Молилась она везде и всегда. В свое время была близка к монахиням закрытого Ферапонтова монастыря
Молилась она везде и всегда. В свое время она была близка к монахиням закрытого советской властью Ферапонтова монастыря – они жили в Кириллове. Я их не застала – но всегда чувствовала что-то особенное в Антонине Александровне. Она не возилась со мной, не болтала – совала иногда просфору или конфетку, улыбалась тепло. А я замирала, забывала свои шалости под ее взглядом. Что-то в нем такое было. Замирала и даже сама пыталась молиться – как умела, как могла в пять-шесть лет.
Упокой, Господи, душу усопшей рабы Твоей Антонины!
Людмила
С Людмилой Степановной у меня была особая связь. И не только у меня, как я подозреваю. К ней, как к солнышку, постоянно тянулись люди. На столе у нее всё время стоял горячий самовар, и пироги поспевали в печке. А люди сидели за столом в ее светлой комнате и рассказывали ей свои беды и радости. Все шли к ней, все ехали – старые и молодые. И мы ехали. И как особую радость предвкушала я пару дней у Людмилы Степановны, разговоры с ней, ее шутки, ее рассказы.
А она болела, конечно, как многие люди в ее возрасте, как и другие, кто пережил войны, голод, разорение и репрессии ХХ века. Она говорила, что позвоночник у нее искривлен английской буквой «S»: это она, работая в колхозе в молодости, таскала бревна. Она знала, что такое хлеб, лебеды в котором больше, чем муки. Много горя пережила Людмила Степановна – я не вправе о нем говорить, – но всегда, до самого конца оставалась веселой, бодрой и участливой. Бегала ухаживать за больными одинокими старушками. Помогала детям и внукам. Бывала на всех службах. Принимала нас. А мы тянулись к ней, словно к родной, и именно там, на окраине Кириллова, в маленьком домике у Сиверского озера чувствовали себя особенно счастливыми.
Мы пригласили ее на свадьбу. И она собиралась приехать и радовалась за нас. А за месяц до нашей свадьбы умерла.
Мы вспоминаем ее очень часто. Маленькую и совсем не седую старушку с черными волосами и бойкими живыми глазами. Шутницу. И молитвенницу, сквозь дождь, снег и холодный ветер идущую на службу в Покров. Человека, близкого к Создателю, – а как иначе объяснить, почему на ее натруженные ладони садились пугливые синички и клевали из них зерна? И взмывали ввысь, как только мы приближались.

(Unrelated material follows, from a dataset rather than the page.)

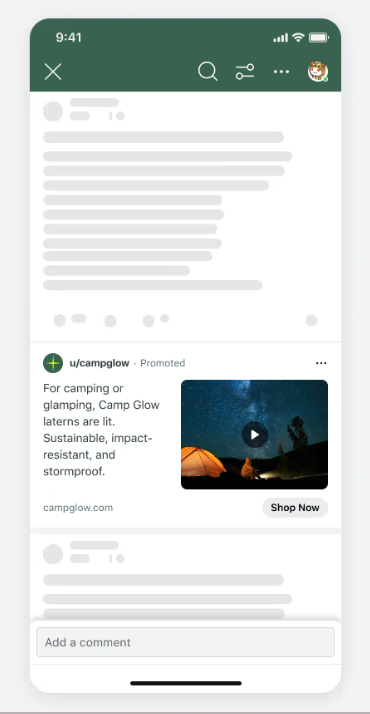370x714 pixels.
Task: Open the promoted post's three-dot menu
Action: coord(321,363)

Упокой, Господи, душу усопшей рабы Твоей Людмилы!
* * *
Странная штука – память. Она сохраняет мимолетное, кажется, такое незначительное. А потом, перебирая эти воспоминания, понимаешь: это самое важное. Наверное, если бы мне тогда было не 5, а 15 лет, я бы запомнила более существенное и важное о покровских бабушках и связными, упорядоченными, информативными были бы эти заметки. Но памяти, наверное, виднее.
И Господу виднее. Он очень щедр к нам. Он подарил мне такое богатство – знакомство с людьми, чьи имена живут в моем помяннике уже много лет. И в сердце моем живут. И жить всегда будут.